The slope, often represented by the letter \(m\), is a measure of the steepness or incline of a line. It is calculated using the slope formula, which is based on two points on a line. The formula is: \[ m = \frac{y_2 - y_1}{x_2 - x_1} \] where \((x_1, y_1)\) and \((x_2, y_2)\) are coordinates of the two points. This formula calculates how much \(y\), the vertical change, grows for every single unit increase in \(x\), the horizontal change.

• If \(m > 0\), the line goes upwards from left to right.
• If \(m < 0\), the line goes downwards.
• If \(m = 0\), the line is horizontal.
• If \(m\) is undefined (division by zero), the line is vertical.

Understanding the slope helps in determining the nature of the relationship between \(x\) and \(y\). In this exercise, we substituted the given points into the formula to find the relationship between \(k\) and the slope \(m\).

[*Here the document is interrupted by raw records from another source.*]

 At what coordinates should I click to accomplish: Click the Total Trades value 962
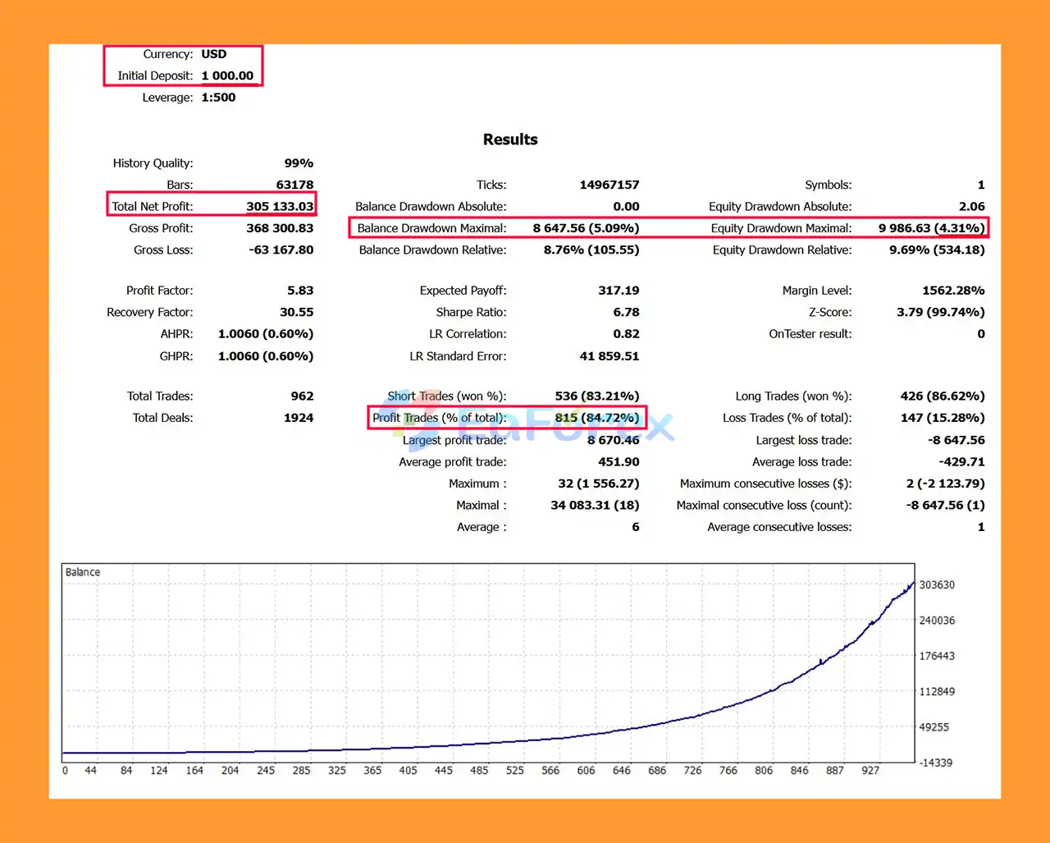[x=302, y=396]
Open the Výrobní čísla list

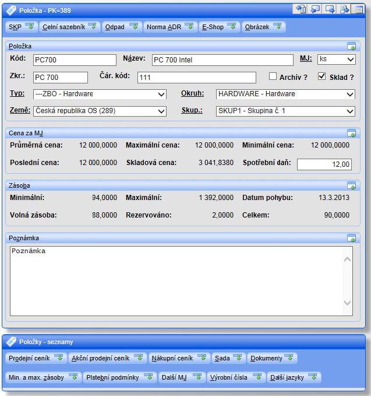click(236, 377)
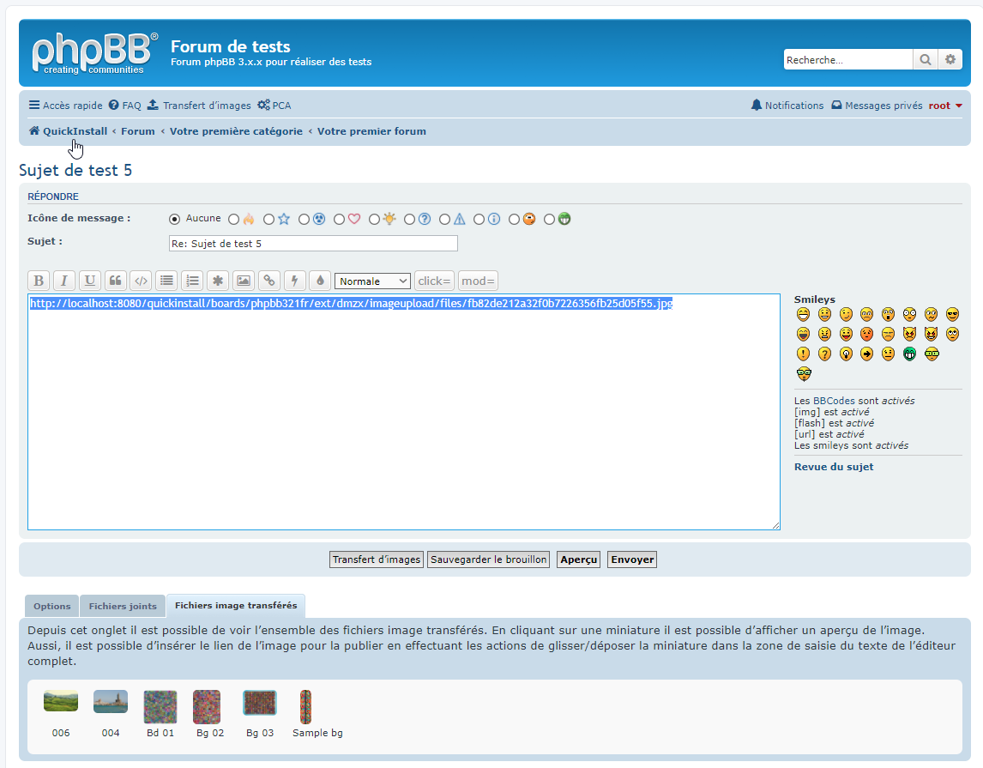Insert flash BBCode with the lightning icon
This screenshot has width=983, height=768.
pyautogui.click(x=295, y=281)
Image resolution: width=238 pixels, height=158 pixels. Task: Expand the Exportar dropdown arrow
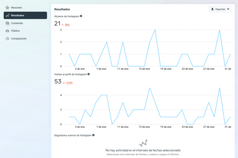click(x=228, y=9)
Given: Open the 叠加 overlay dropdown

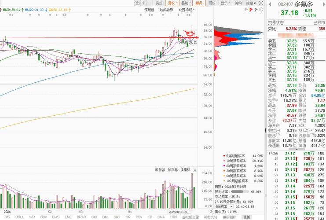Looking at the screenshot, I should tap(186, 3).
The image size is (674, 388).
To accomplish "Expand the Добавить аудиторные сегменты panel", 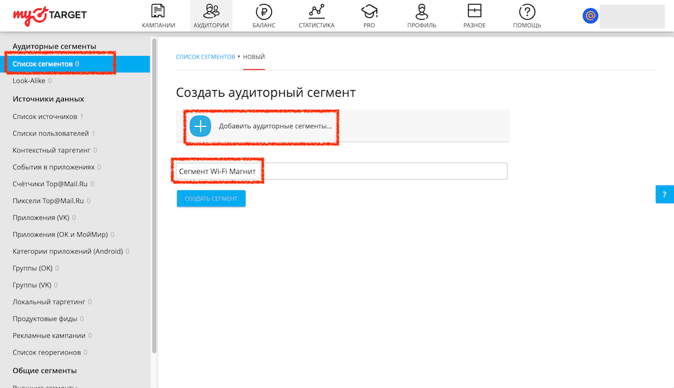I will coord(275,126).
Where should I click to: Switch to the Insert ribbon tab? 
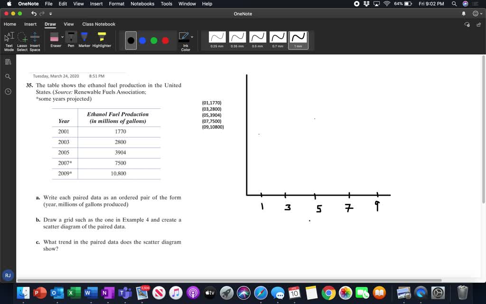[x=30, y=24]
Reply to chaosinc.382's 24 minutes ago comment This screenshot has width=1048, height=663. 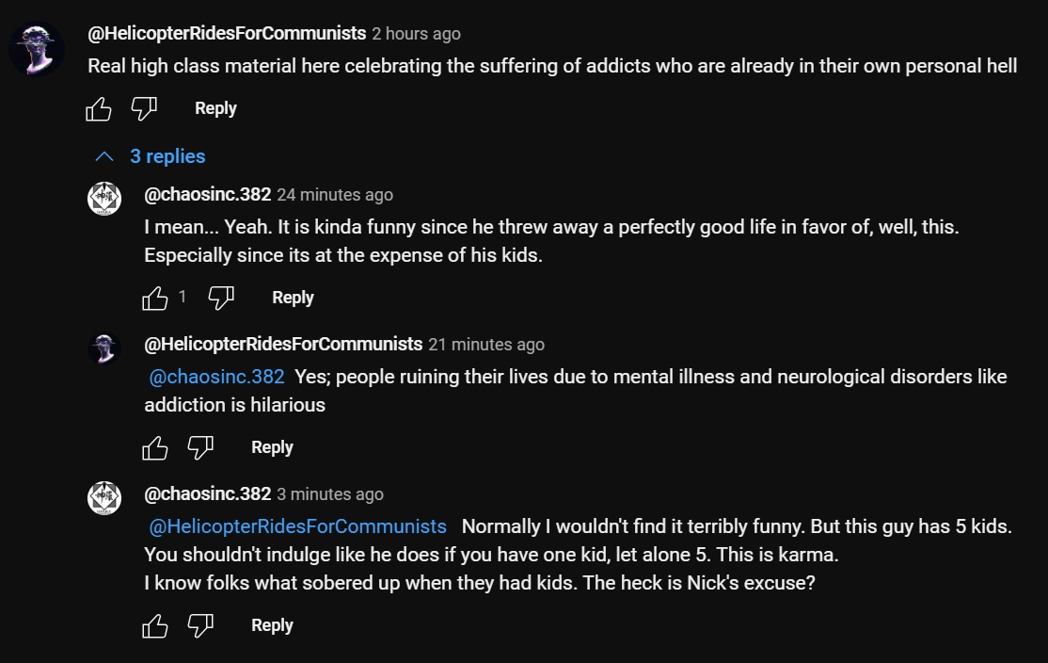(x=293, y=298)
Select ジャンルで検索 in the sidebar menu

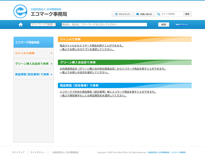click(25, 53)
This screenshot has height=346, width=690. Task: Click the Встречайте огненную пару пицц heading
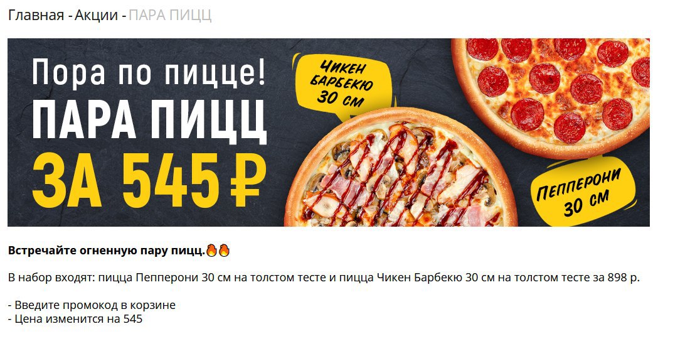point(107,251)
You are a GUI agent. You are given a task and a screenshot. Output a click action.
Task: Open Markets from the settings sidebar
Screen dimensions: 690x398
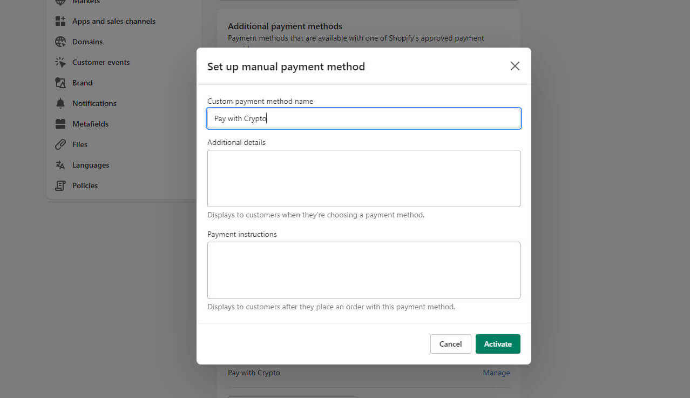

Linear equations are equations of the first order and form a straight line when graphed on a coordinate plane. The most common form of a linear equation in two variables is the slope-intercept form, given by: \[ y = mx + c \] where \(m\) is the slope and \(c\) is the y-intercept, the point where the line crosses the y-axis. Linear equations are crucial because they model such relationships in a simple, predictable form. For our exercise, we considered linear equations to solve for \(k\) because they provide a clear way to relate the changes in \(x\) and \(y\). In the solution, we matched the obtained expression for \(m\) from the points to the given \(m = k + 1\), leading us to a simple linear equation in terms of \(k\). Solving that linear equation gave us the result for \(k\).

Simultaneous equations are a set of equations with multiple variables that are solved together, as they have common solutions. They are often used when you have two or more equations working together to define relationships between variables. In this exercise, the form of simultaneous equations wasn't traditional but solving for \(k\) required adjusting to the information provided, like the slope equalling \(k + 1\), which acted like a secondary equation in our problem. We initially simplified the equation derived from the slope formula to express \(m\) in terms of \(k\) and then used the condition given for \(m\). This was like solving two equations simultaneously. Though there wasn't an explicit set of equations, the logical setup implied working with an equivalent of simultaneous ideas, which resulted in precisely determining the value of \(k\).